**Texte à lire**
Cette convergence des risques explique la logique du texte adopté : penser ensemble ce que les politiques publiques ont longtemps traité séparément. « L'adoption de ces objectifs audacieux pour maîtriser les maladies non transmissibles et promouvoir la santé mentale témoigne de l'engagement des États Membres à protéger la santé de leurs populations », a déclaré le directeur général de l'OMS, Tedros Adhanom Ghebreyesus, dans un communiqué. « Ensemble, nous pouvons infléchir la trajectoire des maladies non transmissibles et des troubles de la santé mentale, et offrir santé, bien-être et perspectives à toutes et à tous ».
La déclaration marque une rupture avec les engagements antérieurs par son caractère chiffré. D'ici à 2030, les États se sont accordés sur trois objectifs dits « accélérés » : 150 millions de consommateurs de tabac en moins, 150 millions de personnes supplémentaires dont l'hypertension est contrôlée, et 150 millions de personnes ayant accès à des soins de santé mentale.
Pour éviter que ces cibles ne restent lettre morte, le texte fixe également des jalons intermédiaires, plus techniques mais décisifs : généralisation des politiques de régulation, accès élargi aux médicaments essentiels dans les soins primaires, mécanismes de protection financière pour limiter le coût des traitements, plans nationaux multisectoriels et systèmes de surveillance renforcés. Autant de chantiers structurels qui renvoient à la solidité - ou à la fragilité - des systèmes de santé.
Autre nouveauté : l'élargissement du périmètre. La déclaration inclut pour la première fois des domaines longtemps relégués en marge, comme la santé bucco-dentaire, les maladies du foie ou des reins, les cancers pédiatriques ou les maladies rares. Elle intègre aussi des déterminants environnementaux - pollution de l'air, exposition au plomb, produits chimiques dangereux - et s'aventure sur un terrain encore sensible : celui des risques numériques, liés aux réseaux sociaux, à la surexposition aux écrans et à la désinformation.

**Extrait du listing**
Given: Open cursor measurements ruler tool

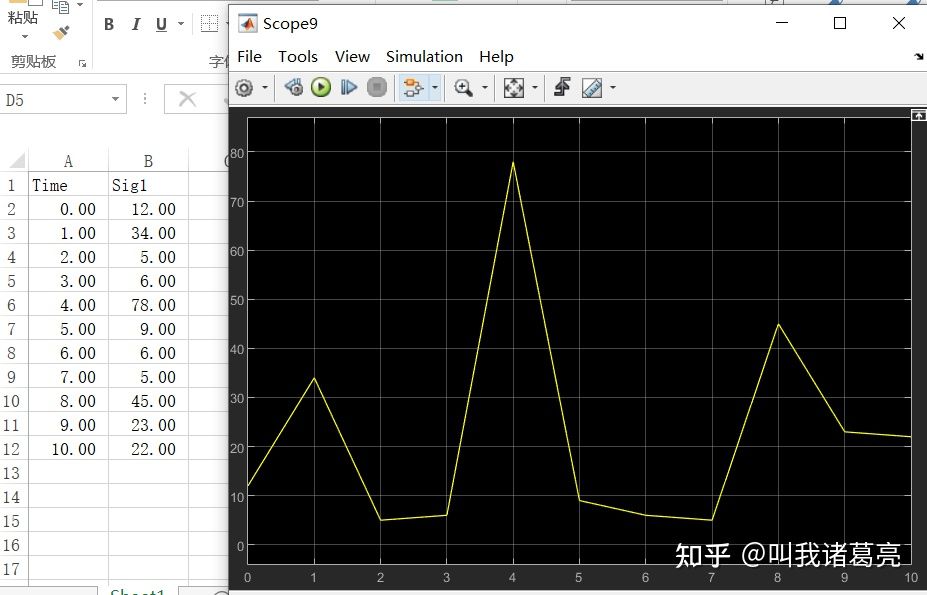Looking at the screenshot, I should point(591,87).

**Série d'exercices**
a: Reprenez l'extrait sur les maladies non transmissibles depuis « Pour éviter que » jusqu'à « systèmes de santé. » inclus, en renommant « systèmes de surveillance » en « dispositifs de veille ».
b: Prolongez l'extrait sur les maladies non transmissibles au-delà de sa dernière phrase.

**Réponses**
a:
Pour éviter que ces cibles ne restent lettre morte, le texte fixe également des jalons intermédiaires, plus techniques mais décisifs : généralisation des politiques de régulation, accès élargi aux médicaments essentiels dans les soins primaires, mécanismes de protection financière pour limiter le coût des traitements, plans nationaux multisectoriels et dispositifs de veille renforcés. Autant de chantiers structurels qui renvoient à la solidité - ou à la fragilité - des systèmes de santé.

b:
Le texte durcit par ailleurs le ton sur plusieurs leviers réglementaires : cigarettes électroniques, nouveaux produits du tabac, marketing d'aliments malsains ciblant les enfants, étiquetage nutritionnel ou élimination des acides gras trans. Le fil conducteur est celui de l'équité, avec une attention particulière portée aux populations vulnérables face au changement climatique, aux petits États insulaires, ainsi qu'aux personnes vivant dans des contextes humanitaires.
Reste la question la plus délicate. Dans un contexte de ralentissement économique mondial et de budgets publics sous tension, la déclaration reconnaît explicitement que le financement de la santé est menacé. Elle appelle les États à sécuriser des ressources « suffisantes, prévisibles et durables », en combinant efforts nationaux, partenariats internationaux et cadres multilatéraux coordonnés.
Surtout, le texte assume une ambition politique visant à replacer les maladies chroniques et la santé mentale au cœur du développement durable et de la justice sociale. Non comme des variables d'ajustement, mais comme des préalables. La mise en œuvre, elle, sera suivie. Le Secrétaire général des Nations Unies devra rendre compte des progrès réalisés d'ici à 2030, avant une nouvelle réunion de haut niveau. L'OMS et les agences onusiennes sont chargées d'accompagner les États et d'assurer le suivi.
Pour les maladies non transmissibles et la santé mentale, longtemps cantonnées aux marges de l'agenda politique mondial, l'enjeu est désormais clair : passer, enfin, du constat à l'action.